Death of the pure one

I was watching a movie last night which began with a guy meeting a bunch of other characters. One character was clearly younger than the rest. The moment he spoke, I thought to myself, “He’s gonna die.”

And he did.

By the end of the film, he died like storytelling clockwork.

How did I know he would die? Is it because I’m a genius?

Well, I’m sure that’s part of it. 😛 But it’s a trope I’ve noticed over and over again. If there is a supporting character who fulfills the “pure believer” archetype, he usually dies by the end of the film.

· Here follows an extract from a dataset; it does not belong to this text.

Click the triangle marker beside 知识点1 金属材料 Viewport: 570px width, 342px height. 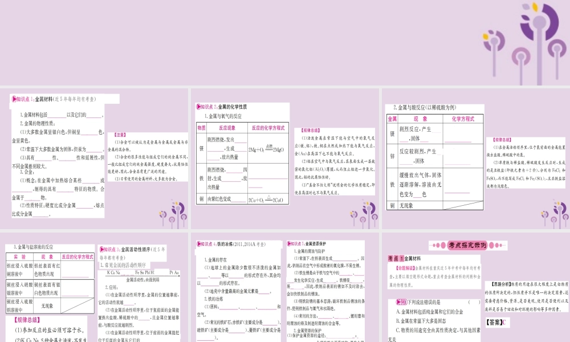(x=14, y=99)
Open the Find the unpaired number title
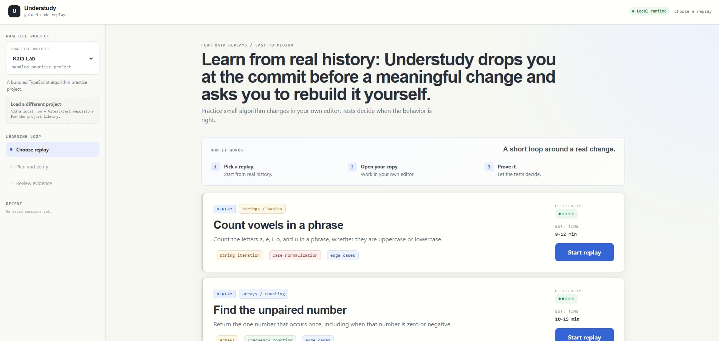Screen dimensions: 719x341 coord(280,310)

Who is the “pure one”? I’m still not quite sure how to define this archetype. Often, he’s the youngest of a group. Or he could be a “less-human” character, simple and closer to nature. He’s not necessarily “pure” in the sense of “innocence”; he maybe criminal or a murderer in a story about mobsters. He’s just the most “pure” out of all the hero’s supporting characters. As far as I’ve observed, he’s always a supporter of and believer in the hero, at least in the sense of supporting what the hero needs to learn. And often the main character supports him in return, perhaps being a mentor to him.

The pure one might die near the beginning of a story to serve as a catalyst for the hero’s journey. (“Noodles, I slipped.” Dominic in Once Upon a Time in America. The kid brother in Road to Perdition. Carl’s wife in Up.) If this happens, there will probably be reminders of him throughout the story to remind the hero of what he lost, such as an old photograph. The pure one might die at the midpoint or somewhere in the second half of a story to raise the stakes and remind the hero what he’s fighting for. (What Blake Snyder would call a “whiff of death”, perhaps?) Lastly, the pure one might take a martyrdom beat right before or as part of the climax. (Or right after the climax. I think that risks making the beat much weaker, but it’s been done.)

And, of course, the pure one’s death might be only symbolic in nature; actual death is too weighty for certain sorts of stories. And the pure one might be “reborn” after his brush with death to continue aiding the hero. For example, in Jurassic Park, the child Tim is resuscitate after he’s electrocuted and stops breathing. In The Lord of the Rings: The Fellowship of the Ring, Samwise almost drowns as he wades out to Frodo to join him on his quest to Mordor, and is saved just in time. (On a side note, it’s also a trope for these sort of rebirths, whether it’s the hero or a supporting character, to involve emerging from something, especially water; it seems to evoke something very primal, the sense of water bringing new life. Baptism, anyone?) In A Christmas Carol, Scrooge is shown a potential future in which Tiny Tim dies and decreases the surplus population. In It’s a Wonderful Life, the hero is shown an alternate reality in which his children are never born. These aren’t really “deaths” in the traditional sense, but they serve the same purpose: the hero must internalize (or become, or find, or learn, or whatever) what the pure character represents for him.

As I noticed this trope of the death of the pure one, I was of course reminded of its parallel trope: the death of the mentor. When the character has an older and wiser mentor supporting and believing in him, he often bites the dust as well. Obi Wan, Gandalf, and Dumbledore being some obvious examples. And there are plenty of stories in which the death of a parent or some supportive older character launches the hero on his journey. It seems like mentors and pure ones are kind of two sides of the same coin. They believe in and support the hero, but the hero needs to learn to internalize what they represent before the story’s end.

And I suppose that’s why they need to die. Because the hero has to find them in himself, as cheesy as that might sound.

As a dying pure one once said, “Stay gold, Ponyboy.”